Tragically, no. Brave New World has come to serve as the false symbol for any regime of universal happiness.
For sure, Huxley was writing a satirical piece of fiction, not scientific prophecy. Hence to treat his masterpiece as ill-conceived futurology rather than a work of great literature might seem to miss the point. Yet the knee-jerk response of "It's Brave New World!" to any blueprint for chemically-driven happiness has delayed research into paradise-engineering for all sentient life.
So how does Huxley turn a future where we're all notionally happy into the archetypal dystopia? If it's technically feasible, what's wrong with using biotechnology to get rid of mental pain altogether?

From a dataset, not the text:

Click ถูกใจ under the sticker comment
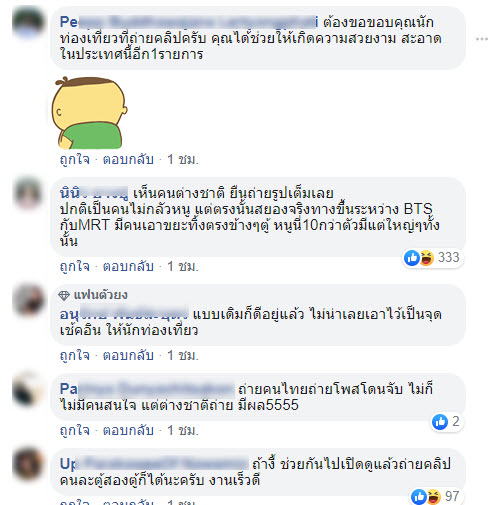 point(75,159)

Brave New World is an unsettling, loveless and even sinister place. This is because Huxley endows his "ideal" society with features calculated to alienate his audience. Typically, reading BNW elicits the very same disturbing feelings in the reader which the society it depicts has notionally vanquished - not a sense of joyful anticipation.
Thus BNW doesn't, and isn't intended by its author to, evoke just how wonderful our lives could be if the human genome were intelligently rewritten. In the era of post-genomic medicine, our DNA is likely to be spliced and edited so we can all enjoy life-long bliss, awesome peak experiences, and a spectrum of outrageously good designer-drugs. Nor does Huxley's comparatively sympathetic account of the life of the Savage on the Reservation convey just how nasty the old regime of pain, disease and unhappiness can be. If you think it does, then you enjoy an enviably sheltered life and an enviably cosy imagination. For it's all sugar-coated pseudo-realism.